This package contains the main framework for hydrological model calibration. It uses the spotpy calibration package applied on a « model_config » object. This object is meant to be a container that can be used as needed by any hydrologic model. For example, it can store datasets directly, paths to datasets (nc files or other), csv files, basically anything that can be stored in a dictionary.
It then becomes the user’s responsibility to ensure that required data for a given model be provided in the model_config object both in the data preparation stage and in the hydrological model implementation. This can be addressed by a set of pre-defined codes for given model structures.

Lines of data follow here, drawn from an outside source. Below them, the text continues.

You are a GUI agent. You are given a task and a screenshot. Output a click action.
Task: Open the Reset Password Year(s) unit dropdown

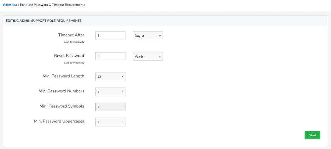pyautogui.click(x=148, y=57)
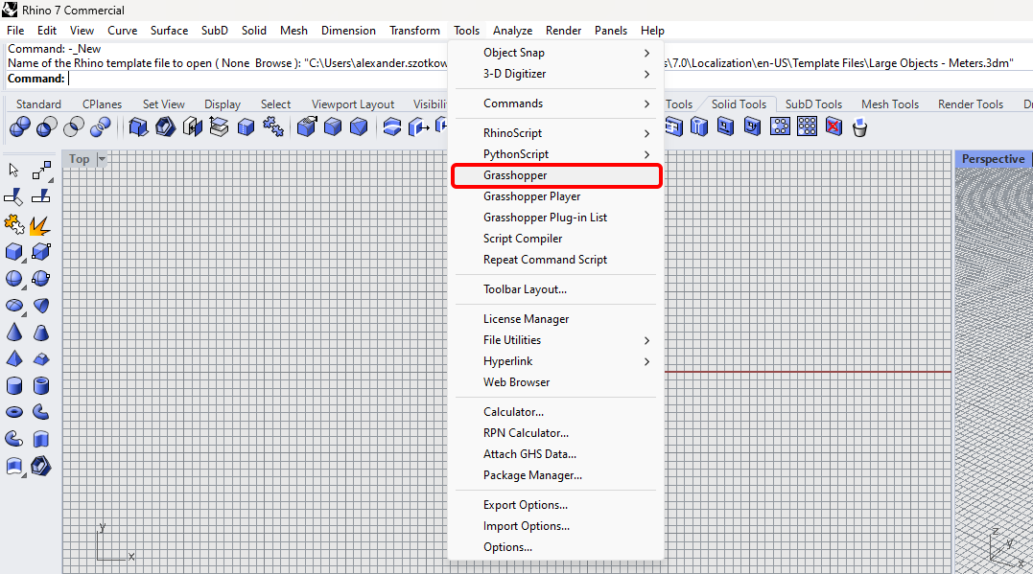
Task: Select the Sphere tool
Action: [x=13, y=279]
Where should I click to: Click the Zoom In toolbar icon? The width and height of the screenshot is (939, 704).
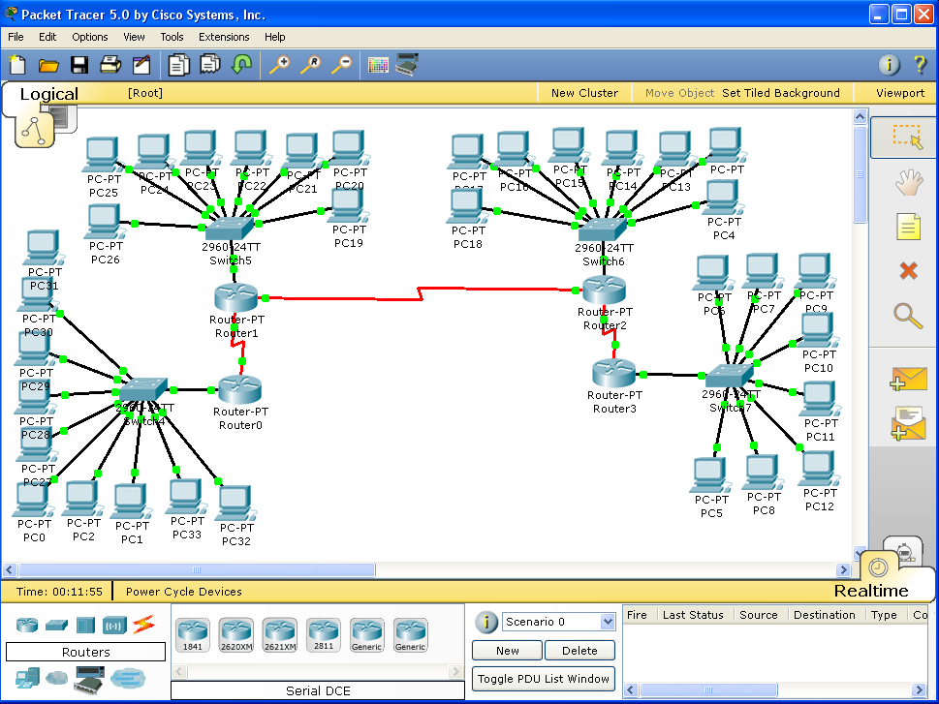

For example, for GR4J, only small datasets are required and can be stored directly in the model_config dictionary. However, for Hydrotel or Raven models, maybe it is better to pass paths to netcdf files which can be passed to the models. This will require pre- and post-processing, but this can easily be handled at the stage where we create a hydrological model and prepare the data.
The calibration aspect then becomes trivial:
A model_config object is passed to the calibrator.
Lower and upper bounds for calibration parameters are defined and passed
An objective function, optimizer and hyperparameters are also passed.
The calibrator uses this information to develop parameter sets that are then passed as inputs to the « model_config » object.
The calibrator launches the desired hydrological model with the model_config object (now containing the parameter set) as input.
The appropriate hydrological model function then parses « model_config », takes the parameters and required data, launches a simulation and returns simulated flow (Qsim).
The calibration package then compares Qobs and Qsim and computes the objective function value, and returns this to the sampler that will then repeat the process to find optimal parameter sets.
The code returns the best parameter set, objective function value, and we also return the simulated streamflow on the calibration period for user convenience.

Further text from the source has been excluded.